5 Feet of Fury

Rick McGinnis on the revealing hypocrisy of the technocrats, who don’t let their own kids use the gadgets they sell you

Rick McGinnis writes:

Douthat paints a vision of a liberal elite pulling up the ladders after retreating into their own moated and high-walled keep, leaving the peasants outside to the depredations of invading barbarians and – even worse – themselves. He doesn’t dare suggest that it’s a conspiracy – he doesn’t doubt the elite liberal conviction that their worldview would make the one we all share a better one – but finds it hard to ignore the peculiar effects of holding their own children and others to different standards. (…)

For most people reading this, I’m preaching to the converted. It’s been a long time since the mainstream products of both the entertainment and media industries catered to our convictions and standards, and parental restrictions on TV use and library reading were a dry run for those on internet and gadget time years before our kids had heard of Pinterest or Snapchat.

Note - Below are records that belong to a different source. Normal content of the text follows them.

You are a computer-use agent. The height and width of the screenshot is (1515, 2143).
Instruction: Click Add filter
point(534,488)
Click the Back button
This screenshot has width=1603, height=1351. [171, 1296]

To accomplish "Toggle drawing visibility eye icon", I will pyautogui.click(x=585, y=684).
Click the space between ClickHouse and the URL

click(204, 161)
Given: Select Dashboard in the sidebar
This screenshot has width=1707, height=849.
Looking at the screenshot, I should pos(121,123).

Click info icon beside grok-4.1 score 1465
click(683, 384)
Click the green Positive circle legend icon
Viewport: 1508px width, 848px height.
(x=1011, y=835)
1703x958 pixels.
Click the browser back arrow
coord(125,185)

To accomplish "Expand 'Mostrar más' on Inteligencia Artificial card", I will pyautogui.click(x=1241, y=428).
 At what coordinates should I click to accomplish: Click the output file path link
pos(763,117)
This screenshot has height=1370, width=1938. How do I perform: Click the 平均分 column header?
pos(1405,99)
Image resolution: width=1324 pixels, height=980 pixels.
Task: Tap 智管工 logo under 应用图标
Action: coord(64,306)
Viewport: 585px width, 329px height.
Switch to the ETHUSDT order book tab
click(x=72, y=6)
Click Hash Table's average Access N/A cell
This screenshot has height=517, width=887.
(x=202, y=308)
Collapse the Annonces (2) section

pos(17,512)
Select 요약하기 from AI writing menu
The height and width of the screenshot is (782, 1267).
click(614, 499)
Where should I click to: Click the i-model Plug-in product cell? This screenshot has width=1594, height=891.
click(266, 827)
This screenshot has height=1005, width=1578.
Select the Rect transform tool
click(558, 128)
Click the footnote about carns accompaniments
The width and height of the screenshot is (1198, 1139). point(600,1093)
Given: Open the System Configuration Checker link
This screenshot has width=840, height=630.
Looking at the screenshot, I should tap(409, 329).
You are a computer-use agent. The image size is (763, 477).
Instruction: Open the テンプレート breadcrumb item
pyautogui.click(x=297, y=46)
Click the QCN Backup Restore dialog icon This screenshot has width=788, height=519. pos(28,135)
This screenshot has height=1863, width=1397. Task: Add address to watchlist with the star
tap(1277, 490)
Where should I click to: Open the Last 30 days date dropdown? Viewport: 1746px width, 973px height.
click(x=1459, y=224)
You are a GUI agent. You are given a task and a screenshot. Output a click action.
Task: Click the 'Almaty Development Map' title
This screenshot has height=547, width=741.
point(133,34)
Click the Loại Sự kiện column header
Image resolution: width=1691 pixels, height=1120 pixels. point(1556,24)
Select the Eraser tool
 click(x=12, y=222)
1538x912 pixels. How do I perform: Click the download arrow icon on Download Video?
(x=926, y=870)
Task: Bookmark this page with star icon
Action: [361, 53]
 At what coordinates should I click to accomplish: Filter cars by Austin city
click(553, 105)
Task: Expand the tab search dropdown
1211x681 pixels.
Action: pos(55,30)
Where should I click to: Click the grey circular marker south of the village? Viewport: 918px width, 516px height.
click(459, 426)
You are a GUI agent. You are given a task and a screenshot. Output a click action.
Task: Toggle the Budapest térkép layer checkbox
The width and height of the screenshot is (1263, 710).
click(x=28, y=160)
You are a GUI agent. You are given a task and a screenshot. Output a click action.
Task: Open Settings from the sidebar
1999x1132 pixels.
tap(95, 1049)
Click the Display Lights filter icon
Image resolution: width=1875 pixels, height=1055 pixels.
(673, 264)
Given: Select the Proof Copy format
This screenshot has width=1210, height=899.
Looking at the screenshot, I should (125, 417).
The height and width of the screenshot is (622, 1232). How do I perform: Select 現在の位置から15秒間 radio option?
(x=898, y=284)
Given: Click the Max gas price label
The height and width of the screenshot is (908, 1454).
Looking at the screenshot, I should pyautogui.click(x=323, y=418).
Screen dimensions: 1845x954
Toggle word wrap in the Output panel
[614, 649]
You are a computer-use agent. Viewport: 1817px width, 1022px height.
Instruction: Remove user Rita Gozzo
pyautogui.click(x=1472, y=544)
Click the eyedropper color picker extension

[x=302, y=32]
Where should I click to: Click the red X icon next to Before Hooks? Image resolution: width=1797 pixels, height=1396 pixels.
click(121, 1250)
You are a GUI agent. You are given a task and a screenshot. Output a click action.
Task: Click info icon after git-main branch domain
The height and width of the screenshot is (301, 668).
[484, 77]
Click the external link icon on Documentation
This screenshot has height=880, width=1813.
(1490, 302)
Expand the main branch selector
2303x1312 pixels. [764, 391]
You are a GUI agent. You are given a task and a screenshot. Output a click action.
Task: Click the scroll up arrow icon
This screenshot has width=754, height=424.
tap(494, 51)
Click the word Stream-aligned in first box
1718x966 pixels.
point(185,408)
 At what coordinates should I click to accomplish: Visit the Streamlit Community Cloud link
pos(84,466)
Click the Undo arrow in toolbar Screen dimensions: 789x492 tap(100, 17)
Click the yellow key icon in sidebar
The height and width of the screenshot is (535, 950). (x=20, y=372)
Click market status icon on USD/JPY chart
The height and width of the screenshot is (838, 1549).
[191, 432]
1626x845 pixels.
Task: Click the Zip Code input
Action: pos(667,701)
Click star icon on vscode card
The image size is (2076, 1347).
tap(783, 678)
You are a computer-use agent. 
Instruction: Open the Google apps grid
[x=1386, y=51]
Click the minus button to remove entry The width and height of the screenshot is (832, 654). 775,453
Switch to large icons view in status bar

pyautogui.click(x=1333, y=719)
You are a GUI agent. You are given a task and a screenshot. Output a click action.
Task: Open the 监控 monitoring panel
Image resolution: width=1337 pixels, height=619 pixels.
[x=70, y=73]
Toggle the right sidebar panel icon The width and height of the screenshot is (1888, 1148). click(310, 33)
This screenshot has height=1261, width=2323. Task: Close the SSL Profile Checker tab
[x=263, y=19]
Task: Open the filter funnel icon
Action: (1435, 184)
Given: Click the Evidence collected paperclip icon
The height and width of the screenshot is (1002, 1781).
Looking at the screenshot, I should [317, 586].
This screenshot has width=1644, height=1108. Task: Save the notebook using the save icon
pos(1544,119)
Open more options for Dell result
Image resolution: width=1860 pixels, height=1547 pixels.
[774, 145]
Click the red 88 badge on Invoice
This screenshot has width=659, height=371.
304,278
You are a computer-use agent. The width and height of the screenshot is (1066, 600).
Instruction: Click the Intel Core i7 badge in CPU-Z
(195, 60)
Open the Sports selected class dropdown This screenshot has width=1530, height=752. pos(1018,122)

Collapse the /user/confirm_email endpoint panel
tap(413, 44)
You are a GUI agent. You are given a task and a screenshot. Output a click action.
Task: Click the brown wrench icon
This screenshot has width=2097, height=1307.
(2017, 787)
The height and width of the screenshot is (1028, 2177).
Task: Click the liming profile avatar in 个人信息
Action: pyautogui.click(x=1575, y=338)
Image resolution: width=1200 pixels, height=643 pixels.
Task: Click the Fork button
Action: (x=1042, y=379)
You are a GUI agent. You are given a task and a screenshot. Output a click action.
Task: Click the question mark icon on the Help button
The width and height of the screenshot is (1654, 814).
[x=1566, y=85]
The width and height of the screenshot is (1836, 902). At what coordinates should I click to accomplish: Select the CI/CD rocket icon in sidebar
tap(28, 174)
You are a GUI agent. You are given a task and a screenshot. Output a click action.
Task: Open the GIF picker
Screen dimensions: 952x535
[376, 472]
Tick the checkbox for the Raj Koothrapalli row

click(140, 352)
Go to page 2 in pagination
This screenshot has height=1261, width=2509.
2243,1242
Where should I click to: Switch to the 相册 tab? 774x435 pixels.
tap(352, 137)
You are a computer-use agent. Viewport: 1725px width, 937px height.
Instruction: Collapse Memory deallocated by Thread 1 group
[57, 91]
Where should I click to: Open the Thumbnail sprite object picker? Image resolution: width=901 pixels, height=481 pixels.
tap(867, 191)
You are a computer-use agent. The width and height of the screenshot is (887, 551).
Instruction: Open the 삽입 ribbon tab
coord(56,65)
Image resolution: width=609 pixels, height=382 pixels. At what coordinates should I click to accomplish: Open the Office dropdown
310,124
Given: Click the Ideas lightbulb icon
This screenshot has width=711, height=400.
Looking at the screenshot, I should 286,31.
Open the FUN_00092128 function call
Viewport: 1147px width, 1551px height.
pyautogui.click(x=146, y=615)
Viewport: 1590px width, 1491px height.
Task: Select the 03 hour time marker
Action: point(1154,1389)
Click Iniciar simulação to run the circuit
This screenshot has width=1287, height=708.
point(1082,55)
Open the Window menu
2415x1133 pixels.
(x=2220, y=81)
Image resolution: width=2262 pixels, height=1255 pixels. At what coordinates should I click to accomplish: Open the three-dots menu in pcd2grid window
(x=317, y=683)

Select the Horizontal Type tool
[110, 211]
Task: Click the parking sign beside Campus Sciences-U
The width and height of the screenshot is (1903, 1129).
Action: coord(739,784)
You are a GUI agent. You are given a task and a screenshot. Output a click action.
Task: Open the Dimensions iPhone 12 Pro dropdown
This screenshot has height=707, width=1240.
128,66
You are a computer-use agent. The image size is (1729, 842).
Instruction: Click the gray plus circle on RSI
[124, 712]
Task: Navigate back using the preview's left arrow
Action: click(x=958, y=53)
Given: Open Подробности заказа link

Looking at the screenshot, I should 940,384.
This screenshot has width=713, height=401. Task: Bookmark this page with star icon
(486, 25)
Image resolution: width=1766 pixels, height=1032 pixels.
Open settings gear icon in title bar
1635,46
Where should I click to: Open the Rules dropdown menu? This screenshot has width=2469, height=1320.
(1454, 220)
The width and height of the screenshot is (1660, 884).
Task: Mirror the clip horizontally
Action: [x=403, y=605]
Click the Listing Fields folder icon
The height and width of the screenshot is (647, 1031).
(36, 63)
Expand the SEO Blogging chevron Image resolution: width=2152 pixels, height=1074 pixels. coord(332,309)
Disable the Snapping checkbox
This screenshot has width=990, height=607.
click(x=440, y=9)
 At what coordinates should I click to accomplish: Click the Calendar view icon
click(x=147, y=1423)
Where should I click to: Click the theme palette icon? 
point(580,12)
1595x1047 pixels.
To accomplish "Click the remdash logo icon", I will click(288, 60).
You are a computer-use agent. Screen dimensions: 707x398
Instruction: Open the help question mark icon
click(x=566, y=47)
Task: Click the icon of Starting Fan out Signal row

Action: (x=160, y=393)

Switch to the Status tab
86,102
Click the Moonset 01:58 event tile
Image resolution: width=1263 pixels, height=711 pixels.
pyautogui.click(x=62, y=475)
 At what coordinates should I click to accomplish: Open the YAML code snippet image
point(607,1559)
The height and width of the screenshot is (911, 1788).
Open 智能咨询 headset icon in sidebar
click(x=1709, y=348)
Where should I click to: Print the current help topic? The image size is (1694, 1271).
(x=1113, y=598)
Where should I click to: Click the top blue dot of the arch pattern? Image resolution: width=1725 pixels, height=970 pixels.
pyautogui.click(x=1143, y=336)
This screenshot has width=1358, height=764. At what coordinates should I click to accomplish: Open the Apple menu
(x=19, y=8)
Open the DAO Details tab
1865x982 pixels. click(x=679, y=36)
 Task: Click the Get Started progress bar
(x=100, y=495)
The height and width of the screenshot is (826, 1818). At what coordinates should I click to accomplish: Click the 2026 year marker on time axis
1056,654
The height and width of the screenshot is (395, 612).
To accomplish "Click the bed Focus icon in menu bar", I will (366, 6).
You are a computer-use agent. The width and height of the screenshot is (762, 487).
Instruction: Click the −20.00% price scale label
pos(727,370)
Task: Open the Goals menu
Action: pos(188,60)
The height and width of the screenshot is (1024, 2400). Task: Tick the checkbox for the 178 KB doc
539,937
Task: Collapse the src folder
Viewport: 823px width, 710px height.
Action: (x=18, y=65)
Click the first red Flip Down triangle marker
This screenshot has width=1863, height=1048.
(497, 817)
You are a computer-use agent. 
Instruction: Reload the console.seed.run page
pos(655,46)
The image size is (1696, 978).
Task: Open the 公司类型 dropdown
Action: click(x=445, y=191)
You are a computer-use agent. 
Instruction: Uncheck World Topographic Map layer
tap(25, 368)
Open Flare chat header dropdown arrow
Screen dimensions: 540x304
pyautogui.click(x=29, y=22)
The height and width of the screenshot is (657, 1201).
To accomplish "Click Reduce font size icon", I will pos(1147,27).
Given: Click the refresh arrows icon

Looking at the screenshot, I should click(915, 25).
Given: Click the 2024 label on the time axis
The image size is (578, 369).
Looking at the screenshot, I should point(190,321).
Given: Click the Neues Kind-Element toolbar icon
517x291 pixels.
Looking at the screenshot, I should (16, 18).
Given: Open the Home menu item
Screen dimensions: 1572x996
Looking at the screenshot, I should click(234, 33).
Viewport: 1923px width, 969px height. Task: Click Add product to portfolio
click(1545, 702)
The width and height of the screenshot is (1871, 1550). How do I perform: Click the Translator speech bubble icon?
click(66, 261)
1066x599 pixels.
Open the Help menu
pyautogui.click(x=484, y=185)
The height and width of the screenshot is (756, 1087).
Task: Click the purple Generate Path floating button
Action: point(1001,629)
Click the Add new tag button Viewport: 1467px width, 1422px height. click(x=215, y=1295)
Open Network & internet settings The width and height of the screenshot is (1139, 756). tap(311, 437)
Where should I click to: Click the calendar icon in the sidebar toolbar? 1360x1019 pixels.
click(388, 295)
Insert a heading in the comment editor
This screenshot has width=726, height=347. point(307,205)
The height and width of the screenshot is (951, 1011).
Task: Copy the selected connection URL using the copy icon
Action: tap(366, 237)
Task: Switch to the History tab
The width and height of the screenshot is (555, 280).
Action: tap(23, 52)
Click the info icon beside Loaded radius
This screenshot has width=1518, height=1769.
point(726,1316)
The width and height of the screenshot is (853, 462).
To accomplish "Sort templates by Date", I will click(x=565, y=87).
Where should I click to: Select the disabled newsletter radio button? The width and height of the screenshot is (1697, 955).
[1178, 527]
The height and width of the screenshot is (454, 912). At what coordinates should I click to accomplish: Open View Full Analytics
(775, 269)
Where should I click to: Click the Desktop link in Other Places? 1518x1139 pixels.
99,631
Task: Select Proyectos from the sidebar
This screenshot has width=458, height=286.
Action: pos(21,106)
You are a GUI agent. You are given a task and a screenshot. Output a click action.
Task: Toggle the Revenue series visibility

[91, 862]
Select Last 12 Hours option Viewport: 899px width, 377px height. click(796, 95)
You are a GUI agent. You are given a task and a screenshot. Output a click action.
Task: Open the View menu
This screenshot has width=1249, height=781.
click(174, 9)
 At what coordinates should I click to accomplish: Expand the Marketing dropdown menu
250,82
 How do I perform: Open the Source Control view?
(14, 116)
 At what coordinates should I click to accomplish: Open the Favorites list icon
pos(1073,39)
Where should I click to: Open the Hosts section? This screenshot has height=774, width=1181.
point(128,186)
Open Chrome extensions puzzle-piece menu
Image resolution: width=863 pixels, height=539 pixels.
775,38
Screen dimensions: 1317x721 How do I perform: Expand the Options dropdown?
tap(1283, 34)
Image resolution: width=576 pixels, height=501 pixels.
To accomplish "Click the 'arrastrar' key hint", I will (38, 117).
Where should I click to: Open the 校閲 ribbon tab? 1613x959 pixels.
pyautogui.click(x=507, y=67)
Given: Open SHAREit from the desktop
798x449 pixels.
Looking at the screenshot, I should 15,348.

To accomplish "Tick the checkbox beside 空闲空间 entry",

But most of us don’t have the luxury of withdrawing into gated communities or private schools or the echo chamber of ideologically homogenous work environments. We live with the growing majority of people who’ve embraced the message they’ve been sold for over a generation, and our children spend their daylight hours with them in schools that have come to echo that message. Seeing how people living with the highest incomes and the easiest access to power and prestige have covertly endorsed our own choices isn’t a sign of either truce or progress, and it definitely isn’t an excuse to feel smug.